This model is a fine-tuned version of Llama-3-8B for Retrieval-Augmented Generation (RAG) tasks.

Model Details

  • Developed by: GlaiveAI
  • Model type: Llama-3 finetuned for RAG tasks

Uses

This model is designed for RAG tasks, where it can answer questions based on provided documents.

How to Get Started with the Model

Use the code below to get started with the model:

NOTE: Try to use the same system prompt and document formatting as the example provided below, this is the same format that was used to finetune the model.

from transformers import AutoTokenizer, pipeline

model_name = "glaiveai/Llama-3-8B-RAG-v1"
tokenizer = AutoTokenizer.from_pretrained(model_name)

# Example user query
user_query = """Document:0

Title: Financial Compliance and Company Statements

Text: [Document text...]

Document:1

Title: Certification of Financial Reports by CEO of Black Knight, Inc.

Text: [Document text...]

Answer Mode: Grounded

Question: How does the CEO of Black Knight, Inc. ensure compliance with the Securities Exchange Act of 1934, and what are the implications of the certification provided?"""

# Prepare chat template
chat = [
   {"role": "system", "content": "You are a conversational AI assistant that is provided a list of documents and a user query to answer based on information from the documents. The user also provides an answer mode which can be 'Grounded' or 'Mixed'. For answer mode Grounded only respond with exact facts from documents, for answer mode Mixed answer using facts from documents and your own knowledge. Cite all facts from the documents using <co: doc_id></co> tags."},
   {"role": "user", "content": user_query}
]

prompt = tokenizer.apply_chat_template(chat, tokenize=False, add_generation_prompt=True)

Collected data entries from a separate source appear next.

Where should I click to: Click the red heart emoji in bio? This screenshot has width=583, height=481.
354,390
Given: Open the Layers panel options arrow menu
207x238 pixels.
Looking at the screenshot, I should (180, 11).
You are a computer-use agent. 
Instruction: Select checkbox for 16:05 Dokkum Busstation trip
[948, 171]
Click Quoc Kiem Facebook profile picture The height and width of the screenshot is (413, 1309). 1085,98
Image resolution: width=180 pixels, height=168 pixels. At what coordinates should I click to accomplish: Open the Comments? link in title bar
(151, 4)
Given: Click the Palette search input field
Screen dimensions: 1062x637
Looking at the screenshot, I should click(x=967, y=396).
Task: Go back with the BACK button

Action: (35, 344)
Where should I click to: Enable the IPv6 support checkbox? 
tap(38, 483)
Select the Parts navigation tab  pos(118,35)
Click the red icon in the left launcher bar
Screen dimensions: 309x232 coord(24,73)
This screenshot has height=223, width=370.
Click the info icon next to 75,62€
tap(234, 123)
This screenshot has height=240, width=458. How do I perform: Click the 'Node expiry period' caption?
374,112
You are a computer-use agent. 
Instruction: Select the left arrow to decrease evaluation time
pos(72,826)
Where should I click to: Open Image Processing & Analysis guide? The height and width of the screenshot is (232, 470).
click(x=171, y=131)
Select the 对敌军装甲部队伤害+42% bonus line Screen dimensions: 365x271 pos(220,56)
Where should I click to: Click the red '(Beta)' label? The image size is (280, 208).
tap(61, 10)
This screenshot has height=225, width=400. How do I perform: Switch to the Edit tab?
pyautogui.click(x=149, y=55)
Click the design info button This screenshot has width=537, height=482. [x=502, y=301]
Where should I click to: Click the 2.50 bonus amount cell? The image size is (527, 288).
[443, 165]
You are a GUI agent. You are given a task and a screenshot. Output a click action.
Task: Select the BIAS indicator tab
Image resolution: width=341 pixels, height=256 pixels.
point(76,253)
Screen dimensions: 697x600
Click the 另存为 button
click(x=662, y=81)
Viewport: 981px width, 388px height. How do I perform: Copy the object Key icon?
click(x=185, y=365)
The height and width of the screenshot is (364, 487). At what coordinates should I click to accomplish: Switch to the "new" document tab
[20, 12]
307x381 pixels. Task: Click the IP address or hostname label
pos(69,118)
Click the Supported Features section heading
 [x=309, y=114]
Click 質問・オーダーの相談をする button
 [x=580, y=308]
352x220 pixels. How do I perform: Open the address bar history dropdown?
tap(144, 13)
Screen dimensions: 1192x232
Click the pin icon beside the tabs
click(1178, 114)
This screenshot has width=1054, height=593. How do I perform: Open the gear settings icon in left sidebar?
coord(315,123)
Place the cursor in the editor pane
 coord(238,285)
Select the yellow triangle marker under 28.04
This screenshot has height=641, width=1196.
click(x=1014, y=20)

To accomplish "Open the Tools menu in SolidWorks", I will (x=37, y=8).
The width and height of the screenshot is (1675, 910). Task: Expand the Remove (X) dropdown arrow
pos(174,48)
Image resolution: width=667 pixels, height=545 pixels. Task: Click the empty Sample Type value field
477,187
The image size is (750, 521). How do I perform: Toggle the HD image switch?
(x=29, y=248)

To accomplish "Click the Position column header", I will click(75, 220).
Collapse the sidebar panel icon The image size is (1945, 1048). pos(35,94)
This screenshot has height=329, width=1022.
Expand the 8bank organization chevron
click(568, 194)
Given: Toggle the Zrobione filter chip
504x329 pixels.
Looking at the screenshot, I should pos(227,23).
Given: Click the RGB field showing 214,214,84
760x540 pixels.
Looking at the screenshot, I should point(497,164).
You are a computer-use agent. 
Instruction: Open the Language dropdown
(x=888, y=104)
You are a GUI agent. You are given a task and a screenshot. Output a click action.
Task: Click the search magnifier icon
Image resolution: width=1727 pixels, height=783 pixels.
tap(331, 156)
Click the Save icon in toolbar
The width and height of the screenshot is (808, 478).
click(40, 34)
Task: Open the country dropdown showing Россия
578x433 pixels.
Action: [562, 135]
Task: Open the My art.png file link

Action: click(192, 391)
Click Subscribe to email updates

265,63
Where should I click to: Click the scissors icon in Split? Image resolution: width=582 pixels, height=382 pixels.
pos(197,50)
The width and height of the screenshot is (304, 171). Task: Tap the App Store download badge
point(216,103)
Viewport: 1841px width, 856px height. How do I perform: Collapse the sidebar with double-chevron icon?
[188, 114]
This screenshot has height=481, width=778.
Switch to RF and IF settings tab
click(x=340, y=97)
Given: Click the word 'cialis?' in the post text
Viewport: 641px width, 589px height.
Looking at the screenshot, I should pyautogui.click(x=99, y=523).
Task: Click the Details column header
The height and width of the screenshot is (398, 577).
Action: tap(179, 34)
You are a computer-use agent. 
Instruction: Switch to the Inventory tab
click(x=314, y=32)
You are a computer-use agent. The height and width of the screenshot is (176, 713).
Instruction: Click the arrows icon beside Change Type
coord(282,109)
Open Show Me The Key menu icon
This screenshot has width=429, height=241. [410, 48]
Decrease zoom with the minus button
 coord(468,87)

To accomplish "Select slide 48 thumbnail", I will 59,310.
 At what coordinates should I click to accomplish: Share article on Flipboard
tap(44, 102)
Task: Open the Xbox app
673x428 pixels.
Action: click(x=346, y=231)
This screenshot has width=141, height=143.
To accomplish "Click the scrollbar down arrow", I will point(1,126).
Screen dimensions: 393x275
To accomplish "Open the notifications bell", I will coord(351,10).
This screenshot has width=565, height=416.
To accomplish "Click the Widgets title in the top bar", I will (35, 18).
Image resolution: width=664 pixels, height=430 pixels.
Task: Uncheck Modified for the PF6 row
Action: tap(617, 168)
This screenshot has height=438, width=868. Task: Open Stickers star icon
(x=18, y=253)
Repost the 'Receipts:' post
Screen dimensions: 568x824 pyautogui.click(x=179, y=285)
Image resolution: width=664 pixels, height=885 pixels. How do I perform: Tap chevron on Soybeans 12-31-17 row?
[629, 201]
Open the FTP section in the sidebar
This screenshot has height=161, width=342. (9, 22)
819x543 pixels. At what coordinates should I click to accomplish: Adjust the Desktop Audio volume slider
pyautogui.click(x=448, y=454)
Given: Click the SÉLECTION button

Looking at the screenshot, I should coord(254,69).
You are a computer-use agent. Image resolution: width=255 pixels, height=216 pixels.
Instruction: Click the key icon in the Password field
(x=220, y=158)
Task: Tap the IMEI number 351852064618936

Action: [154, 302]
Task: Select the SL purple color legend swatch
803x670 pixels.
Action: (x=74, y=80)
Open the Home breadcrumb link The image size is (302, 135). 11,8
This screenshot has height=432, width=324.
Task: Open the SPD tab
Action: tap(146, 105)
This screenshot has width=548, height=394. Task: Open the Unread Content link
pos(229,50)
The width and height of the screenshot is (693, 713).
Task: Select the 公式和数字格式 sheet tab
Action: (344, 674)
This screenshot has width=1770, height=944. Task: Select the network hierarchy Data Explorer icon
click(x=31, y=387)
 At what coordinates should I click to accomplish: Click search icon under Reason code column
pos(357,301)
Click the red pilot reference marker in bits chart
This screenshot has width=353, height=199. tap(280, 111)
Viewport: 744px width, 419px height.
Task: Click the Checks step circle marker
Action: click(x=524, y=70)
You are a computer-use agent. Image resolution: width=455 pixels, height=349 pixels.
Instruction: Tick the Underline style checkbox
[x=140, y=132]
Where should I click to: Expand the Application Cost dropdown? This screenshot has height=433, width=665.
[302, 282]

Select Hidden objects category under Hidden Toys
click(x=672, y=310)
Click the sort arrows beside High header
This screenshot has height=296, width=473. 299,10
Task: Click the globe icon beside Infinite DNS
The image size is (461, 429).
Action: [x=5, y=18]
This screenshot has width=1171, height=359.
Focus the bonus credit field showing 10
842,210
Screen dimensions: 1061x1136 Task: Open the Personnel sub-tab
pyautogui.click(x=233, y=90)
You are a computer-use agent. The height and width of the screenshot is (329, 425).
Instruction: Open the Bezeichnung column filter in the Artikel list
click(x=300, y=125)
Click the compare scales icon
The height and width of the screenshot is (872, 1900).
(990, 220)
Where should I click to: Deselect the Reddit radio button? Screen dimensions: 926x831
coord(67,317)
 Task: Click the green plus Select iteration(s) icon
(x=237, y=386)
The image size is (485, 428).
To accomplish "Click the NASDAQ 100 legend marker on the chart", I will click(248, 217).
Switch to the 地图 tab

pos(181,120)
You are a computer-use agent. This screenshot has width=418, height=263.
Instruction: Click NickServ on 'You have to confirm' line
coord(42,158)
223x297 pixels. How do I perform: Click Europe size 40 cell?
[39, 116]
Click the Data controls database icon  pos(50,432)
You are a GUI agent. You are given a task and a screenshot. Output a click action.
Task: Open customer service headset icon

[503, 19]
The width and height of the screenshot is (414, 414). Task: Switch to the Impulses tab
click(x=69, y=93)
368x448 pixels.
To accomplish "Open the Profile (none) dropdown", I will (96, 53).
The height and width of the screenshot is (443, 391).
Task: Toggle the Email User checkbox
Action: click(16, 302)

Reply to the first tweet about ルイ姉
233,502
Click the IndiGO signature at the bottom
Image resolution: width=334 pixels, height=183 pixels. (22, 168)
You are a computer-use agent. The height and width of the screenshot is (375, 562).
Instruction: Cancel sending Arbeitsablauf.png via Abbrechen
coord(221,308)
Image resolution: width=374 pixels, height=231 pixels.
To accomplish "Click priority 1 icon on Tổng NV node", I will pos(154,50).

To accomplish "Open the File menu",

# Set up pipeline and generate response
pipe = pipeline('text-generation', model=model_name, tokenizer=model_name, device=0)
output = pipe(
    prompt, 
    max_length=1000, 
    num_return_sequences=1, 
    top_k=50, 
    top_p=0.95, 
    temperature=0.5, 
    do_sample=True, 
    return_full_text=False
)

print(output[0]['generated_text'])

Output of above code block

CopyCited Documents: 1
Answer: <co:1>The CEO of Black Knight, Inc., Anthony M. Jabbour, ensures compliance with the Securities Exchange Act of 1934 by certifying that the periodic financial report and financial statements comply fully with the requirements of Section 13(a) or 15(d) of the Act. This certification confirms that the information in the reports fairly presents, in all material respects, the financial condition and results of operations of Black Knight, Inc.</co> This certification is crucial as it assures stakeholders of the reliability of the financial statements provided by the company, thereby maintaining investor confidence and adherence to legal financial reporting standards.
In this output:

The model cites Document 1 as the source of its information.
It provides a grounded answer based on the content of Document 1, as requested in the "Answer Mode: Grounded" instruction.
The answer explains how the CEO ensures compliance and the implications of the certification.
The citation is marked with <co:1></co> tags, indicating that this information comes directly from Document 1.

Code Explanation

The code is split into two main parts:

  1. Chat Template Preparation: We create a chat list with a system message and a user query. The apply_chat_template method is used to format this chat into a prompt suitable for the model.
  2. Pipeline Setup and Generation: We set up a text-generation pipeline with our model and tokenizer. The prepared prompt is passed to the pipeline to generate a response.